Transforma-se uma feira de emprego isolada num programa anual ao ligá-la a pontos de contacto contínuos com as empresas – talks, workshops, visitas ao campus e programas de alumni – e ao apresentar esse calendário completo num só lugar: o Talent Portugal Summit.
Para um gabinete de empregabilidade universitário, esta mudança de perspetiva resolve um problema muito concreto: manter as empresas interessadas quando não há um evento agendado.
É esse o papel do Talent Portugal Summit: o evento anual organizado pela Talent Portugal onde universidades, associações de estudantes e empresas se encontram num só dia para apresentar e conhecer a agenda de feiras de emprego e outros eventos de empregabilidade do ano letivo seguinte.
Porque é que uma feira de emprego isolada perde eficácia?
Uma feira isolada gera contacto pontual sem continuidade: as empresas participam um dia, recolhem candidaturas, e a relação esfria até ao ano seguinte.
O gabinete de empregabilidade investe meses a preparar um único dia.
As empresas, por seu lado, tratam a participação como uma ação avulsa no calendário de recrutamento, sem visibilidade sobre o resto da oferta da instituição formação contínua, talks, programas de mentoria.

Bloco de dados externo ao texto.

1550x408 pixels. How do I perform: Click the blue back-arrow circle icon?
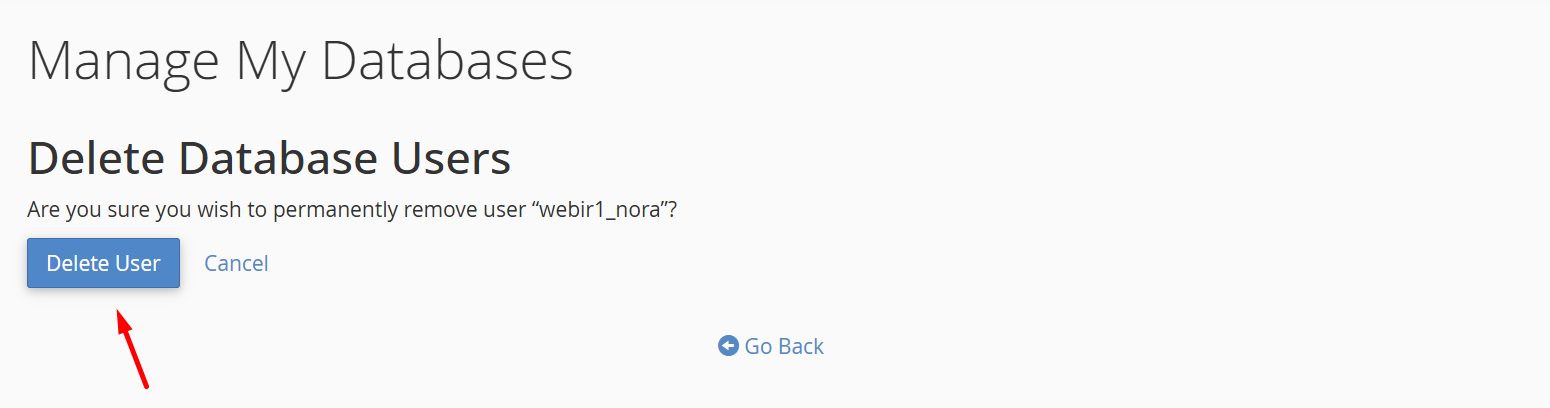tap(728, 346)
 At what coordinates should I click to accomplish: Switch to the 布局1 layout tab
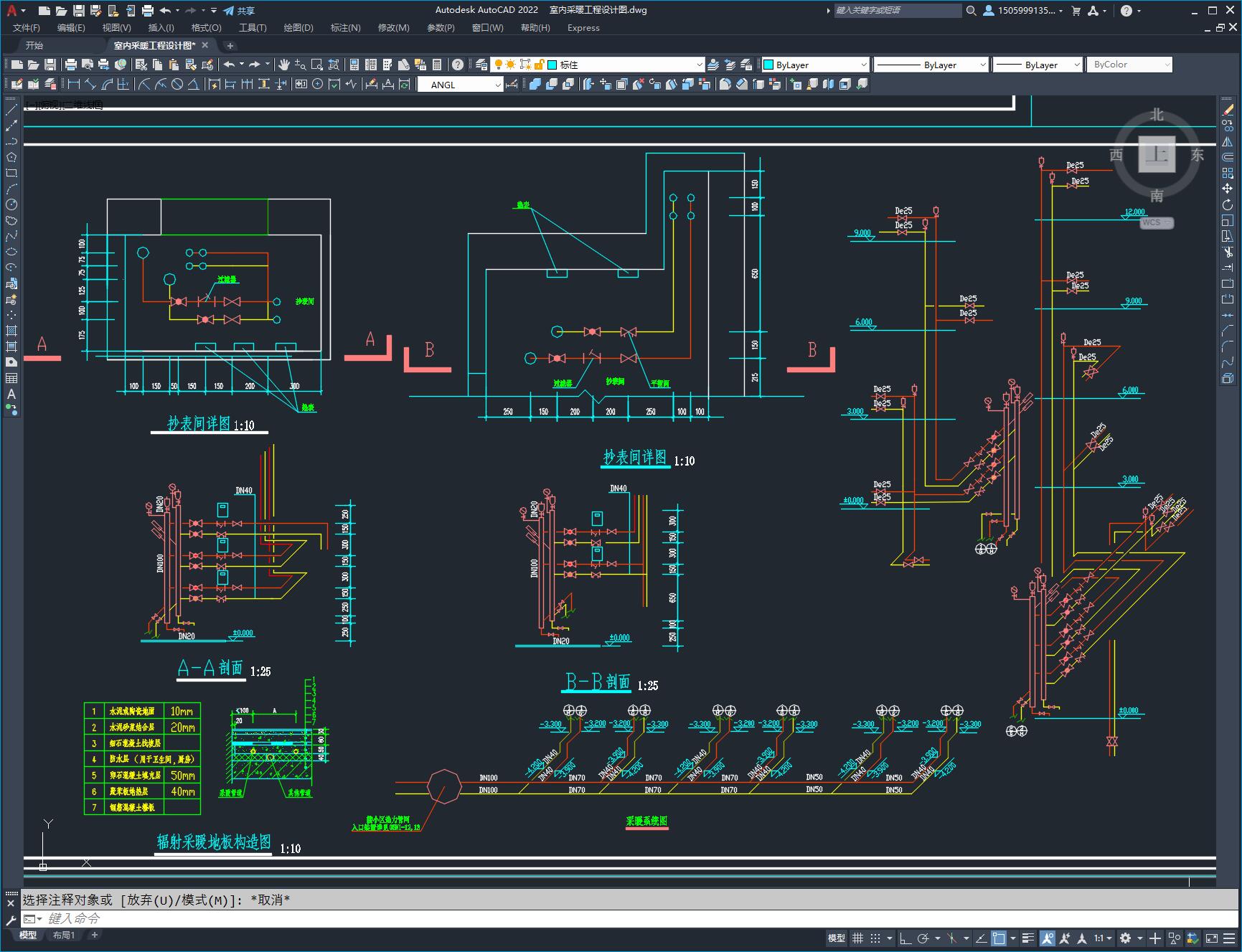[63, 935]
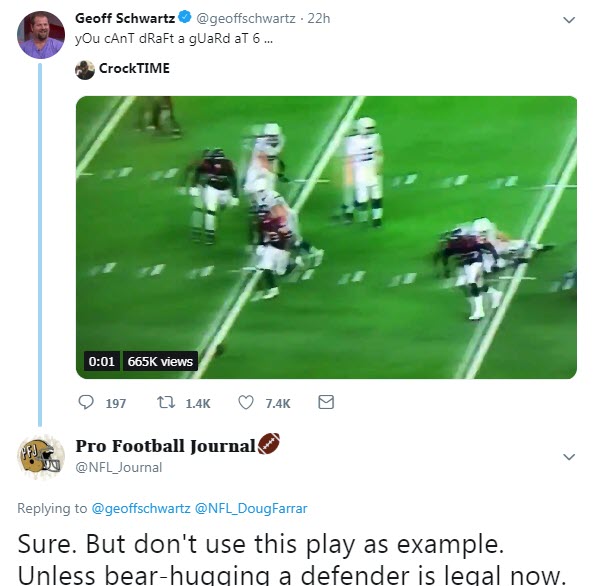Click Geoff Schwartz's verified badge

pyautogui.click(x=184, y=19)
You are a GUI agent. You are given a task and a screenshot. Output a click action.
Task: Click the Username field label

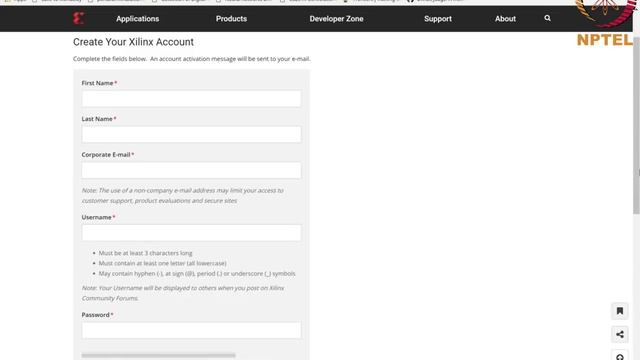98,217
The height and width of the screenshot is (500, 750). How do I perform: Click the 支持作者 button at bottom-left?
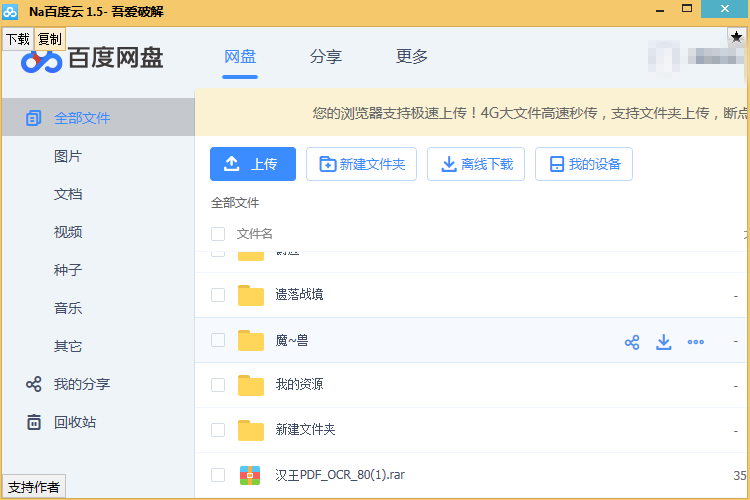pos(33,488)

Como funciona um programa anual de relação com empresas?
Funciona quando a feira passa a ser o pico visível de um calendário que já inclui talks, workshops e visitas de empresas, divulgado às empresas como um pacote único.
Em vez de negociar a participação empresa a empresa, todos os anos, o gabinete de empregabilidade apresenta o calendário completo de uma só vez.
É exatamente este o objetivo do Talent Portugal Summit: reunir entidades de ensino e empresas para que as instituições mostrem a sua agenda de eventos de empregabilidade para o ano letivo todo, e as empresas decidam onde e como querem participar.

Ainda a promover só o dia da feira? Eis o que perde
Três erros comuns limitam o alcance de uma feira tratada como evento único:
1. Divulgação apenas nas redes da instituição – limita o alcance às empresas que já conhecem o gabinete de empregabilidade.
👉 Anuncie a sua feira de emprego gratuitamente no pesquisador de feiras de emprego da Talent Portugal e chegue a empresas fora da rede habitual.
2. Convites avulsos por email, empresa a empresa – exige esforço manual e tem uma taxa de resposta baixa.
👉 Divulgue a feira por email a mais de 1.000 empresas de uma só vez, sem repetir este trabalho a cada edição.
3. Apresentar só a feira, sem o resto do calendário anual – a empresa não vê motivo para investir tempo além de um dia. Participar no Talent Portugal Summit permite apresentar talks, workshops e visitas junto com a feira, como um programa contínuo.
Que eventos, além da feira, mantêm viva a relação com as empresas?
Talks com profissionais, workshops de empregabilidade e visitas de empresas ao campus mantêm o contacto ativo entre feiras, sem exigir um evento de grande escala.
Estes quatro formatos funcionam como pontes entre edições da feira.
- 1. Um talk trimestral com uma empresa parceira;
- 2. Um workshop de preparação para entrevistas com participação empresarial;
- 3. Uma visita de recrutadores ao campus mantêm o nome da instituição presente no calendário da empresa o ano inteiro;
- 4. Um programa de alumni, que liga antigos estudantes já colocados nessas empresas, reforça esta ligação e dá credibilidade ao convite seguinte.
O que precisa um gabinete de empregabilidade para gerir isto sem recursos extra?
Precisa de um único lugar onde anunciar cada evento e a oferta de formação contínua, sem depender de várias plataformas ou de contacto manual, empresa a empresa.
👉 A Talent Portugal reúne já mais de 50 entidades de ensino superior e mais de 200 empresas na mesma plataforma.
Isso significa que o gabinete de empregabilidade não precisa de negociar visibilidade do zero a cada evento: registe a feira no pesquisador, e reserve o Talent Portugal Summit, que já reuniu mais de 280 profissionais e mais de 80 empresas numa só edição.
O programa vale mais do que o dia
Um gabinete de empregabilidade que trata a feira como o único ponto de contacto com o mercado está a desperdiçar o trabalho feito o resto do ano. O programa anual, não o evento isolado, é o que faz uma empresa voltar todos os anos.